*PASSAGE PROVIDED*:
The ultimate size of such files is driven by their bitrate. That is, how many bits does the compressor (a.k.a. encoder) use to represent each second of audio. Actual, uncompressed, CD-quality uses 176,400 bytes or 1,411,200 bits to store each second. This is roughly 1411 kilobits per second, or 1411 kbps. Typical lossy formats would only use anywhere from 64 to 256 kbps to store the "same" information.

The problem is that bitrates only speak to the size of the file, not its quality. For example, one could write a compression format that achieves a 256 kbps bitrate by taking only the first 256,000 out of every 1,411,200 bits (18%) in any given second. Although some foolish people might assume a song encoded in this format would sound better than a typical 128 kbps mp3, any listening test would be able to easily prove the inferiority of such a technique.

The mp3 format, developed by Fraunhofer and Thomson, is a heavily-patented format and was ground-breaking in its time. Because it was the first widely-adopted lossy audio compression codec, people associate certain bitrates with certain levels of quality.

However, even within the aging mp3 format, and even within a single bitrate (say, 128 kbps), the sound quality of various encoders varies drastically. The Xing encoder is fast but produces poor-sounding files even at 128 kbps. The Lame encoder is a bit slower but produces markedly better-sounding files at the same bitrate.

Newer lossy audio compression codecs like WMA and Ogg Vorbis use different psychoacoustic models and noticeably improve sound quality at a given bitrate even over the best mp3 encoder.

CBR? VBR? ABR?

To further muddy the waters, not even bitrate alone will tell the whole story. Early mp3 encoders (and most to this day) used what is called an "average bit rate" (ABR). If, for example, we encode a file at 128 kbps, then the encoder will use 128 kilobits to encode each second of the song, no matter what. So the first measure (consisting of perhaps two drum clicks) will use 128 kilobits and will represent that second nearly exactly. On the other hand, halfway through the song, where the lead guitar is ripping into a solo, the drummer is going crazy on the cymbals and the bass guitar is playing a funky groove, the encoder will still have to use 128 kilobits to encode that second, where it could have used, say 300. Thus that second will be represented rather poorly.

Newer mp3 encoders (like Lame) support what is called "variable bit rate" mode (VBR). This gives the encoder the freedom to save bits on simple sections that don't need as many bits to represent them well and thus have some "extra" bits left over to use for sections that really need them. This usually results in files which are slightly smaller than ABR files even at the same target bitrate, but which sound much better in the busy sections.

Occasionally you may see mp3s referred to as CBR, for "constant bit rate". This would mean that every sample of the encoded file must use exactly the same amount of bits. In reality, mp3 uses a bit reservoir to average bit rates over a small period of time, so technically ABR is being used. It is unlikely that any compressed audio formats use true CBR.

Unfortunately, though some newer mp3 encoders do support VBR, some portable hardware mp3 players can't play such mp3s. And even when their encoders and players support this mode, many people don't use it for whatever reason. (Habit? Ignorance?)

*TASK DIRECTIONS*:
In the passage on audio bitrates, condense the paragraph beginning "Newer mp3 encoders (like Lame)" into a short bulleted list that keeps its main facts.

(Stored records)
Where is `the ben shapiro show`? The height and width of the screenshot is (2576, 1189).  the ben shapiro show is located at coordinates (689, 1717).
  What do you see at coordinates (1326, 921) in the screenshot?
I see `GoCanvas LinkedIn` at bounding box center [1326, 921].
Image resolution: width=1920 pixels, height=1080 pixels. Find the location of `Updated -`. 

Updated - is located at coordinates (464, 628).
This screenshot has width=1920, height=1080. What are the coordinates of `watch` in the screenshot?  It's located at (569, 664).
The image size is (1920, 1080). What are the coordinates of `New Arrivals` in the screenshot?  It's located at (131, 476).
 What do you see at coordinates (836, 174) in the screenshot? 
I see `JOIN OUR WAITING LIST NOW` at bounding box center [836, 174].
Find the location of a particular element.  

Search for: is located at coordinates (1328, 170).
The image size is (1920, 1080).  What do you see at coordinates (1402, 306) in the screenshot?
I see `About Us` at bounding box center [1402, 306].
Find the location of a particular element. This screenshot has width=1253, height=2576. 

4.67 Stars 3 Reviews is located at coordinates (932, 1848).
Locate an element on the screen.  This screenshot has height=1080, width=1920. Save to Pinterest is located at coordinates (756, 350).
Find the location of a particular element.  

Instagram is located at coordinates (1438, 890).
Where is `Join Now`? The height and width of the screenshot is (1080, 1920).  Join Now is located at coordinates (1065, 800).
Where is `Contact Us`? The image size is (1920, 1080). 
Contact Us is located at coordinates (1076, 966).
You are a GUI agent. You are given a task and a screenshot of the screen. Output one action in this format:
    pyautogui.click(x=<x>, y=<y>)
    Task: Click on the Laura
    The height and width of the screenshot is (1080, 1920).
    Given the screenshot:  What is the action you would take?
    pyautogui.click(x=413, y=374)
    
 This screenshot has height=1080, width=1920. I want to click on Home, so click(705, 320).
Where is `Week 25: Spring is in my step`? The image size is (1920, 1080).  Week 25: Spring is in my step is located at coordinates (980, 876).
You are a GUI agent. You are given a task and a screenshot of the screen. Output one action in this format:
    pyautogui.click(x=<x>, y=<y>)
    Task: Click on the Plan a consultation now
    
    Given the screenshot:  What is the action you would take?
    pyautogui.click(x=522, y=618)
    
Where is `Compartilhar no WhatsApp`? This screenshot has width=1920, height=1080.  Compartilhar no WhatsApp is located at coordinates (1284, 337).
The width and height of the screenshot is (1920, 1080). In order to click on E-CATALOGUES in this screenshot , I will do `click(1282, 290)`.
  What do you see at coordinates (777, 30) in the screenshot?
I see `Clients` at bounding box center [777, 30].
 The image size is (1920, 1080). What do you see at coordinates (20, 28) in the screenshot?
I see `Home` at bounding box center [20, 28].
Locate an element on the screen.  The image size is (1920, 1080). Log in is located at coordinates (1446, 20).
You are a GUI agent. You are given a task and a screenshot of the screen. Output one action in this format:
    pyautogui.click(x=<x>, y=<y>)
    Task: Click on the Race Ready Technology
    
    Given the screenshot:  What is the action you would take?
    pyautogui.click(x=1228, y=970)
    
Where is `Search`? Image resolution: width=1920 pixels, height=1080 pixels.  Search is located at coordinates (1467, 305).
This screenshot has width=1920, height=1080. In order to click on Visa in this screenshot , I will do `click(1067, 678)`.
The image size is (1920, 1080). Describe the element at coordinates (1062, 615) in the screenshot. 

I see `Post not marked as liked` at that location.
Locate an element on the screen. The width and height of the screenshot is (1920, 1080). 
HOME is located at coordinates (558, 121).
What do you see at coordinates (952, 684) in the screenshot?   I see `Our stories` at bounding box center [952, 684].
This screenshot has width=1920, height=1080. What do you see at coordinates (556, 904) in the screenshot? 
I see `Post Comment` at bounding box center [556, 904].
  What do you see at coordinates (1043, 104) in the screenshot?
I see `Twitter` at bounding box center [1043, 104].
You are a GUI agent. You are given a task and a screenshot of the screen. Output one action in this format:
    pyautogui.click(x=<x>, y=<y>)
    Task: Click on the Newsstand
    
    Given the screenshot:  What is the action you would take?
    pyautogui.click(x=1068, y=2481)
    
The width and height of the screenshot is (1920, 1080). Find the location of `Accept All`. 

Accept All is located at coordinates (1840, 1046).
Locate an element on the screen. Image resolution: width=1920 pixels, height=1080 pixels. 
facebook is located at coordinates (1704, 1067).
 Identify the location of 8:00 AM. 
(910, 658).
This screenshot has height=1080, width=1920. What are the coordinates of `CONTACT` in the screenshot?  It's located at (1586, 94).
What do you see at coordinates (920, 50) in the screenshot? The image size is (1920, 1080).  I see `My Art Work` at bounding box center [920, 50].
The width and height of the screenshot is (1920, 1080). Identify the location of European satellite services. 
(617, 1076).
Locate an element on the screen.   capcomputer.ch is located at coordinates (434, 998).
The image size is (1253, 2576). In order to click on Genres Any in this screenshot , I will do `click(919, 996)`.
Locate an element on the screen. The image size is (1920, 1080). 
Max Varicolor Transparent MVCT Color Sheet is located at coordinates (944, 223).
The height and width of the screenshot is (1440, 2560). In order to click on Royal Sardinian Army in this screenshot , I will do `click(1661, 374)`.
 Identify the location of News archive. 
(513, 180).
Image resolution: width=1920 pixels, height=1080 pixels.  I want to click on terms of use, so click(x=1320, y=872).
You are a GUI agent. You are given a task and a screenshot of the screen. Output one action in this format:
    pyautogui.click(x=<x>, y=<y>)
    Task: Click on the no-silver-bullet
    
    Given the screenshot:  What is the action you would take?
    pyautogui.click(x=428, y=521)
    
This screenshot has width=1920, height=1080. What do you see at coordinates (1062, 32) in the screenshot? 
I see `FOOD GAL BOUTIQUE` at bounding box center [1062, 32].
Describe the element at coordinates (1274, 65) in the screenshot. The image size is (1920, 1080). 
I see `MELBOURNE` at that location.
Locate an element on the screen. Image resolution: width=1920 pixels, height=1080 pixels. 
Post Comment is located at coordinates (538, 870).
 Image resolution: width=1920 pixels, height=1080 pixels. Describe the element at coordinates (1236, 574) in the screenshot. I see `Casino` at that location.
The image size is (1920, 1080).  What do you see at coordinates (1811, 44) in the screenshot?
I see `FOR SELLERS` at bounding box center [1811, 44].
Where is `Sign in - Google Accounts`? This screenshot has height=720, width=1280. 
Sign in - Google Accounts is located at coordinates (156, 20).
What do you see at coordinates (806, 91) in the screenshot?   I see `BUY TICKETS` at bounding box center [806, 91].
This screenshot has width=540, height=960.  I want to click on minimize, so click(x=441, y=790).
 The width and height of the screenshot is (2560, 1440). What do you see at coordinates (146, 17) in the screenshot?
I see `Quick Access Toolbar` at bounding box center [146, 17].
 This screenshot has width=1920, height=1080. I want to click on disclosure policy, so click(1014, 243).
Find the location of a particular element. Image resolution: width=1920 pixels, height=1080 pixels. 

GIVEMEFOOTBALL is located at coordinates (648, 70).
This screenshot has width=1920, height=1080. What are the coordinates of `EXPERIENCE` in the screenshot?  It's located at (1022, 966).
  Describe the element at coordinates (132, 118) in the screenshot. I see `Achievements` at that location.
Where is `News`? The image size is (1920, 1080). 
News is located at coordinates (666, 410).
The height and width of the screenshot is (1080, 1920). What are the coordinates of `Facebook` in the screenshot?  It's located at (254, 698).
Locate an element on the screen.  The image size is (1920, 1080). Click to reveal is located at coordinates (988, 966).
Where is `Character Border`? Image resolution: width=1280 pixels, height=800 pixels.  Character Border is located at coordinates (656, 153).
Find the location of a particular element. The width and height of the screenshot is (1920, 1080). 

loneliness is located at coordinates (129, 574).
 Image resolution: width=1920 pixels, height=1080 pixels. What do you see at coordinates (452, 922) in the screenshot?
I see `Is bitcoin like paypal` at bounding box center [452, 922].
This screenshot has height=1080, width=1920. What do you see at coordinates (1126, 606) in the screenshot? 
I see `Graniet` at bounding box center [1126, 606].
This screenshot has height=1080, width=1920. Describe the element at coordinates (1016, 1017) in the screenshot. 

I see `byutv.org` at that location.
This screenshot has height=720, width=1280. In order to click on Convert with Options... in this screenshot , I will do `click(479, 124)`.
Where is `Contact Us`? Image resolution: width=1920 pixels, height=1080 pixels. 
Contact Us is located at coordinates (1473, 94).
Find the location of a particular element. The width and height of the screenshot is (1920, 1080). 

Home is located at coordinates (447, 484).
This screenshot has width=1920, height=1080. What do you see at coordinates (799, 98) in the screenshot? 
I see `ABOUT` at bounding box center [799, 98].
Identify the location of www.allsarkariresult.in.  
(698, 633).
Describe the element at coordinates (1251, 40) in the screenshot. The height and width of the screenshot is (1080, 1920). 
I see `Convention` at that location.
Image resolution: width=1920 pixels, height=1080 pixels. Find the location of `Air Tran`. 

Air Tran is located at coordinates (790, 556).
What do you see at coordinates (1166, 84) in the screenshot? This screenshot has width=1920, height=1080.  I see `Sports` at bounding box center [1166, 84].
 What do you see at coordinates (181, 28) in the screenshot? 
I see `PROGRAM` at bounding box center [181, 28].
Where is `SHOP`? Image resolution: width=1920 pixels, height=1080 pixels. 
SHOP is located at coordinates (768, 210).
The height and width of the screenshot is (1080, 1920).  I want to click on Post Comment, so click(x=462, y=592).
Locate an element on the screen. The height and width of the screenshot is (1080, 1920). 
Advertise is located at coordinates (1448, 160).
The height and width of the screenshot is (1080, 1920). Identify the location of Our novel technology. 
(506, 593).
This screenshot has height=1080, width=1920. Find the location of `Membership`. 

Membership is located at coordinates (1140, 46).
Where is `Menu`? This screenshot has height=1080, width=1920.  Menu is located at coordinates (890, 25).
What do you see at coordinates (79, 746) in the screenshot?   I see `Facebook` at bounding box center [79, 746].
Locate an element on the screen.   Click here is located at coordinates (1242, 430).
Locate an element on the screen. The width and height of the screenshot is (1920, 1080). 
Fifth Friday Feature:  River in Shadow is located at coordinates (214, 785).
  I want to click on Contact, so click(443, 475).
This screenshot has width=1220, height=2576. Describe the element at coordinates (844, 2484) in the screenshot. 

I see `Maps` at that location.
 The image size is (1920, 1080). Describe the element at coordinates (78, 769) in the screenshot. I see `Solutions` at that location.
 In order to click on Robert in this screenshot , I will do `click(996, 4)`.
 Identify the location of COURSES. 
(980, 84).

*REPLY TO THE TASK*:
- Newer mp3 encoders, such as Lame, support a "variable bit rate" (VBR) mode.
- VBR lets the encoder save bits on simple sections and spend the extra bits on sections that need them.
- Compared with ABR files at the same target bitrate, VBR files are usually slightly smaller but sound much better in busy sections.